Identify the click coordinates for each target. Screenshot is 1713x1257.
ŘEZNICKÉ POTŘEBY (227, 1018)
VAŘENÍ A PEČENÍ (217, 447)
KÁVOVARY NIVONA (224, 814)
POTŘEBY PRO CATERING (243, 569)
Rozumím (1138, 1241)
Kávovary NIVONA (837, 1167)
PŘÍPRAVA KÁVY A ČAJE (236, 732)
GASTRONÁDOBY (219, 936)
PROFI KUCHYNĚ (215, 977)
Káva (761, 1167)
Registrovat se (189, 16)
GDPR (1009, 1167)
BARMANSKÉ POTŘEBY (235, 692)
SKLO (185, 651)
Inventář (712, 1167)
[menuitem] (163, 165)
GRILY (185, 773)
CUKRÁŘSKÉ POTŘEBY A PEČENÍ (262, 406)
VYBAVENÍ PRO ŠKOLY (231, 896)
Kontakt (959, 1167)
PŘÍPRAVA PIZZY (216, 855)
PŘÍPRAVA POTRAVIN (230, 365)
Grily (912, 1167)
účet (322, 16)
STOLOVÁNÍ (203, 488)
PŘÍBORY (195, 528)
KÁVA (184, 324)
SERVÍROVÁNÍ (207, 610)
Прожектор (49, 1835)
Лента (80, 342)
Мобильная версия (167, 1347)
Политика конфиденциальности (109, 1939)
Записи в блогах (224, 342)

Your assignment: Please write out every line of the data exactly.

Written answer:
Identify the click coordinates for each target. Screenshot is 1713x1257.
ŘEZNICKÉ POTŘEBY (227, 1018)
VAŘENÍ A PEČENÍ (217, 447)
KÁVOVARY NIVONA (224, 814)
POTŘEBY PRO CATERING (243, 569)
Rozumím (1138, 1241)
Kávovary NIVONA (837, 1167)
PŘÍPRAVA KÁVY A ČAJE (236, 732)
GASTRONÁDOBY (219, 936)
PROFI KUCHYNĚ (215, 977)
Káva (761, 1167)
Registrovat se (189, 16)
GDPR (1009, 1167)
BARMANSKÉ POTŘEBY (235, 692)
SKLO (185, 651)
Inventář (712, 1167)
[menuitem] (163, 165)
GRILY (185, 773)
CUKRÁŘSKÉ POTŘEBY A PEČENÍ (262, 406)
VYBAVENÍ PRO ŠKOLY (231, 896)
Kontakt (959, 1167)
PŘÍPRAVA PIZZY (216, 855)
PŘÍPRAVA POTRAVIN (230, 365)
Grily (912, 1167)
účet (322, 16)
STOLOVÁNÍ (203, 488)
PŘÍBORY (195, 528)
KÁVA (184, 324)
SERVÍROVÁNÍ (207, 610)
Прожектор (49, 1835)
Лента (80, 342)
Мобильная версия (167, 1347)
Политика конфиденциальности (109, 1939)
Записи в блогах (224, 342)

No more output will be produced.